Karena itu, Pemprov NTB mengarahkan realokasi anggaran ke hal-hal prioritas seperti pembayaran utang BPJS, bonus atlet PON, pembangunan jalan dan irigasi, program RTLH (Rumah Tidak Layak Huni), hibah KORMI untuk Fornas, dan peningkatan rumah sakit dari Tipe C ke Tipe B.
Seluruh proses ini, tegas Yusron, berada di bawah asistensi langsung Kemendagri dan dilaporkan melalui sistem SIPD (Sistem Informasi Pemerintahan Daerah) agar tetap transparan.
Klarifikasi Isu BTT Rp 500 Miliar
Isu yang menyebut BTT NTB mencapai Rp 500 miliar juga tak luput dari perhatiannya. Menurut Yusron, angka itu perlu diluruskan.
“Alokasi awal BTT hanya Rp 5,7 miliar. Setelah evaluasi APBD 2025 oleh Kemendagri pada 9 Desember 2024, NTB mendapat tambahan Dana Bagi Hasil (DBH) sebesar Rp 496,97 miliar,” ungkapnya.
Tambahan DBH itu, lanjutnya, dimasukkan ke BTT untuk efisiensi waktu pelaksanaan karena tahun anggaran baru sudah di depan mata.
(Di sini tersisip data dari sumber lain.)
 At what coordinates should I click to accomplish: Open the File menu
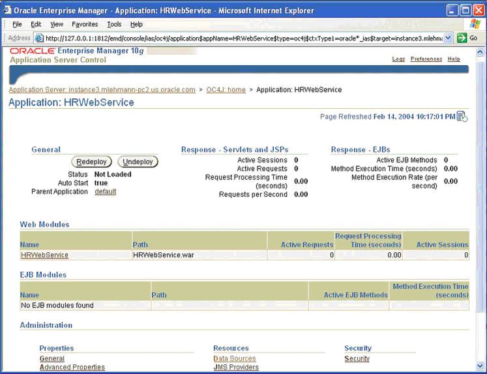pos(17,24)
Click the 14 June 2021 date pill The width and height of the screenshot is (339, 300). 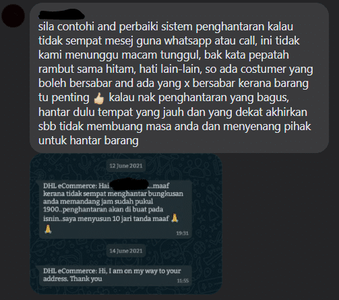[x=126, y=251]
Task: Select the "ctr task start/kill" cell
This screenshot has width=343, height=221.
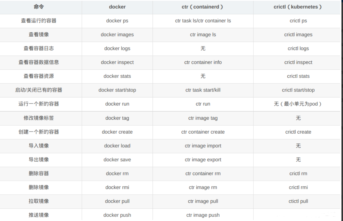Action: pyautogui.click(x=203, y=90)
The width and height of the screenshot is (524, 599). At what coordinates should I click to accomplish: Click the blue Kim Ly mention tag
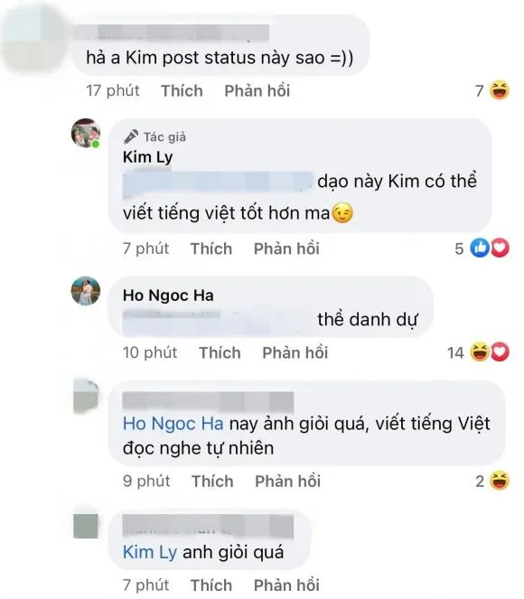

Jadi, total Rp 502,67 miliar itu masih berupa pagu — bukan uang tunai di kas daerah.
Yusron menegaskan, penggunaan BTT tetap dilakukan secara hati-hati, terbuka, dan sesuai ketentuan. Dari total itu, Rp 2,4 miliar sudah digunakan untuk penanganan bencana dan keadaan darurat, sementara sekitar Rp 16,4 miliar masih tersedia untuk kebutuhan mendesak lainnya.
“Kami siap menggunakan anggaran BTT untuk bencana atau kondisi darurat sesuai aturan,” tutupnya. (jho)
Keterangan Foto:
Agus Fatoni. (ist)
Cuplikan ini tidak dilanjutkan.